(WORKING DATA)
==============================

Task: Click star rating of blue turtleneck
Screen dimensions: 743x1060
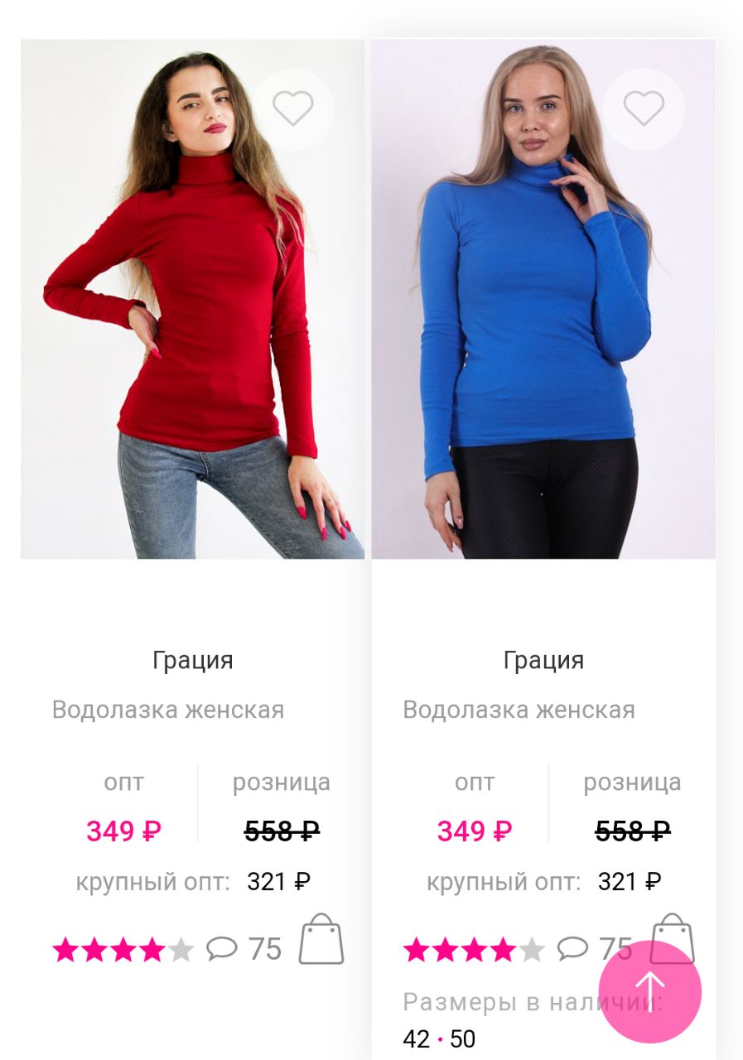Action: tap(475, 949)
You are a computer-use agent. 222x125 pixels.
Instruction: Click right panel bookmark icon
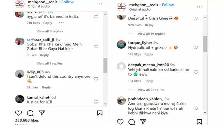pyautogui.click(x=199, y=122)
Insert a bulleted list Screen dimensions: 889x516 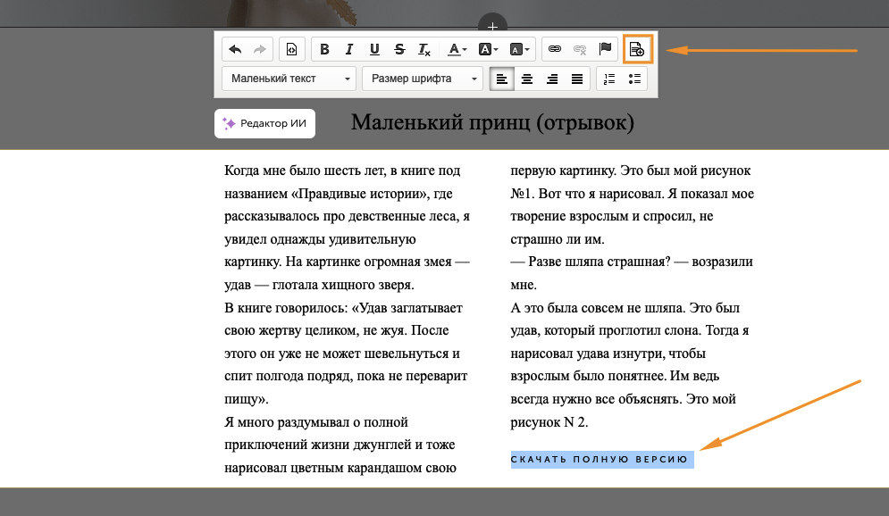coord(634,79)
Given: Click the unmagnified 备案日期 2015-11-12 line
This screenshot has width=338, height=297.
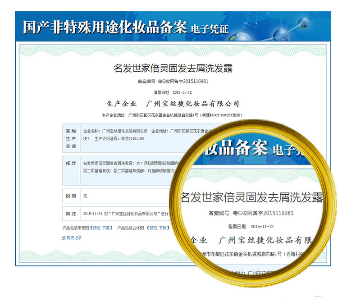Looking at the screenshot, I should coord(173,92).
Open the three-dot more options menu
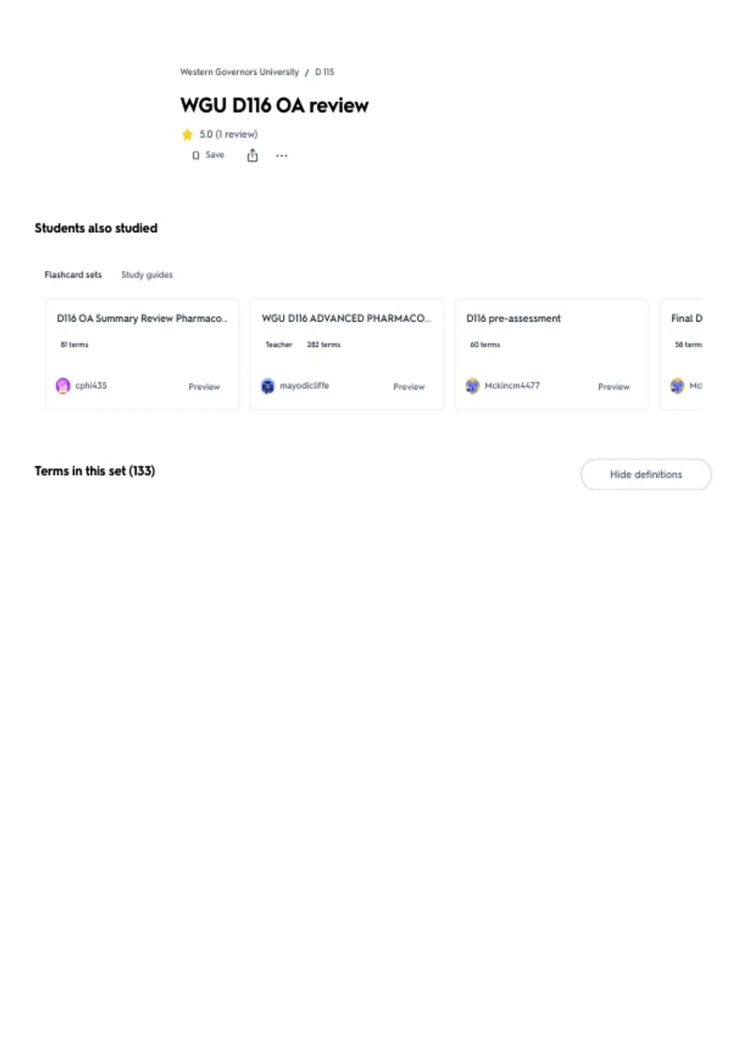Image resolution: width=746 pixels, height=1057 pixels. (x=282, y=155)
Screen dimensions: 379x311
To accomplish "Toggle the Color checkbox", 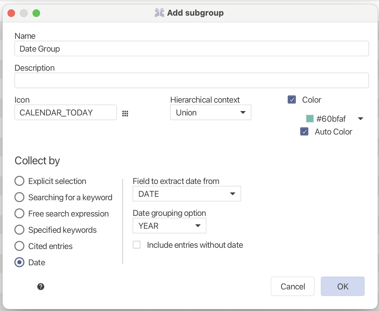I will click(x=292, y=100).
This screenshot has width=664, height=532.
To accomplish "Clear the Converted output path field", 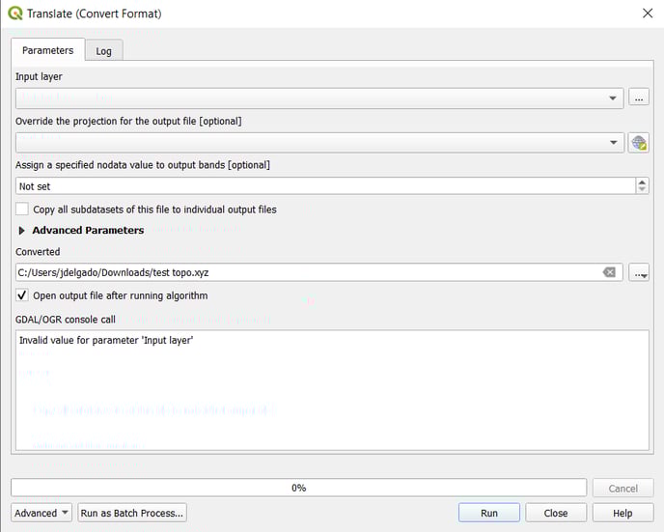I will tap(609, 272).
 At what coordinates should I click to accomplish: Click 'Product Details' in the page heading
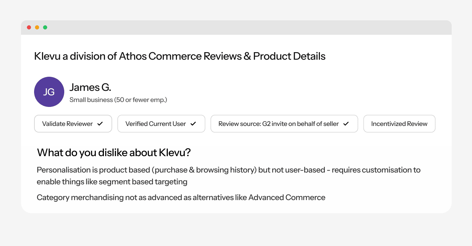[x=289, y=56]

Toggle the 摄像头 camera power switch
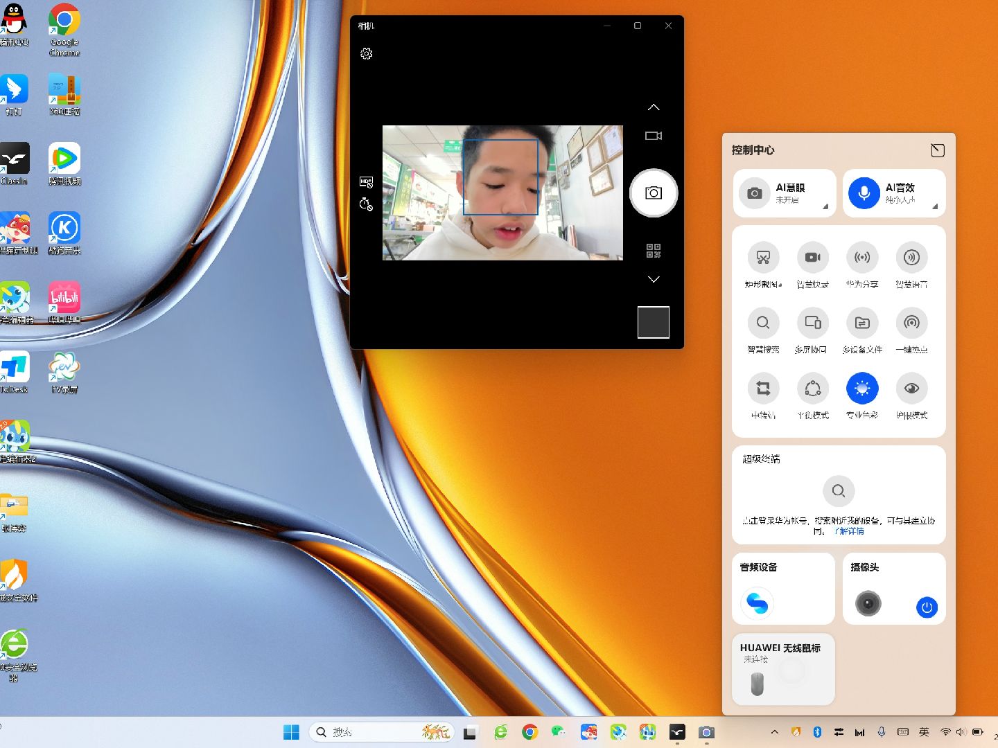927,607
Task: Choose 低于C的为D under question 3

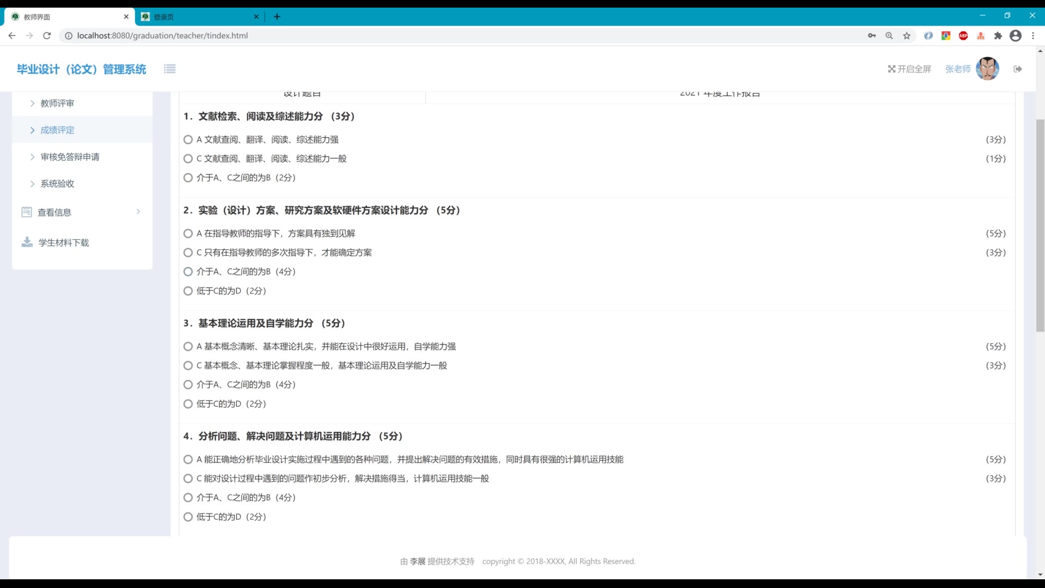Action: point(188,404)
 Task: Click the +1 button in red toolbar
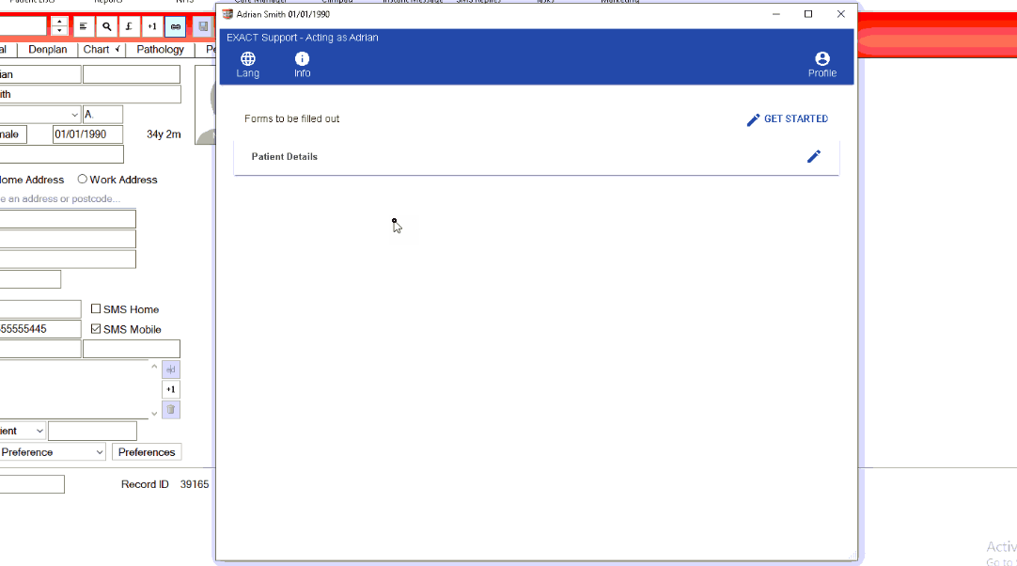[x=151, y=26]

==============================

(THE PROBLEM)
Please turn the lines between the one holding "At what coordinates" and the final line, inclusive, into a numbered list. Skip the blank lines and leave the pictures out.

(OUTPUT)
1.  At what coordinates should I click to accomplish: Click 'Product Details' in the page heading
2. [x=289, y=56]
3. Toggle the 摄像头 camera power switch
4. 927,607
5. Task: Choose 低于C的为D under question 3
6. Action: point(188,404)
7.  Task: Click the +1 button in red toolbar
8. [x=151, y=26]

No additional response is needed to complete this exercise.